While finance teams are busily automating a growing assortment of processes, many tax departments remain on the outside looking in when it comes to technology investment. That should change, according to a new report from Deloitte.
Tax departments increasingly need software bots to take over repetitive tasks, just as finance departments do, to free up professionals to do more analytical work.
Perhaps an even higher priority, given the vast recent changes to the U.S. tax code as well as to tax regimes around the globe, is acquiring modern data modeling tools. Combining real-time financial information with the latest tax laws and regulations, these tools churn through dozens — or hundreds — of financial scenarios to determine their after-tax implications, the report notes.
More companies are now providing their tax departments with such capabilities, but overall progress is relatively slow.
“It’s ironic that businesses plow millions into upgrading their ERP systems, but when it comes to tax, not a lot changes,” laments the report. “Many tax departments have all but missed out on technology modernization.”
Deloitte finds that tax departments typically spend more than twice as much time on data gathering and preparation as they do on data analysis.
The underlying problem is that few companies have taken steps to fully integrate the tax function with their accounting and finance systems. “ERP sits over there, tax sits over here, and human beings go back and forth,” the report asserts. “The result is a hodgepodge of point solutions, with tax teams often scrambling just to gather basic information.”
Underscoring the need for automation in the tax area, the number of tax accounting graduates has nose-dived in recent years, while a large portion of the existing tax workforce is near retirement age.
According to the report, many tax professionals have told Deloitte that finance leaders are inclined to respond by increasing efforts to hire, getting temporary help, and outsourcing certain workloads. But the best solution the staffing crunch is not about finding additional human capital, either internally or externally.

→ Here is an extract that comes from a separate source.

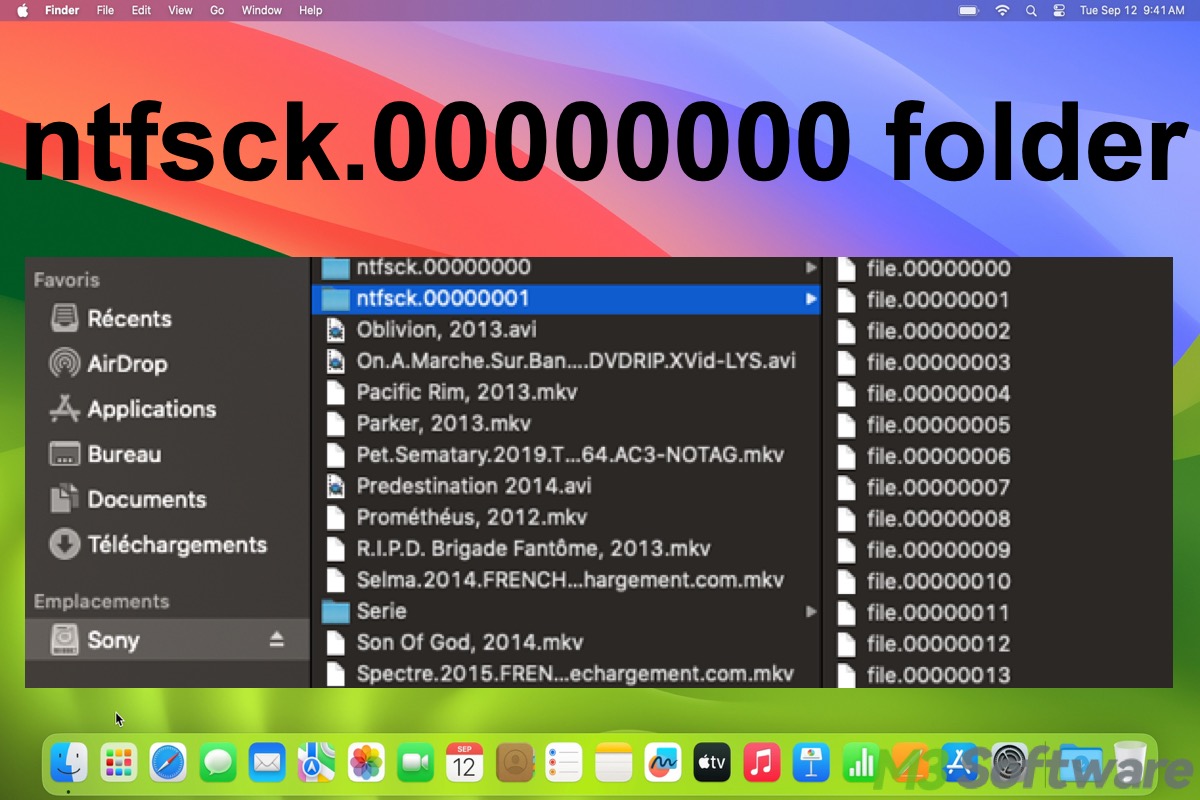Open the App Store
Image resolution: width=1200 pixels, height=800 pixels.
click(960, 762)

The report presents an anecdote where a controller was involved in a finance transformation project that wasn’t designed to address tax.
“He stopped the project cold, insisting it be re-scoped to include tax modernization,” Deloitte writes. “This executive was certain that the business case for modernizing tax was compelling and wanted the same digital technologies available to them that were going to be made available to the rest of finance.”
Indeed, with tax departments busier than ever and possessing little bandwidth to consider such improvements, senior finance executives shouldn’t wait for them to push for technology investment, the report counsels.
“If you’re the CFO, nudge tax along,” it says. “Even when there’s a great tax leader in place, CFOs need to champion modernization.”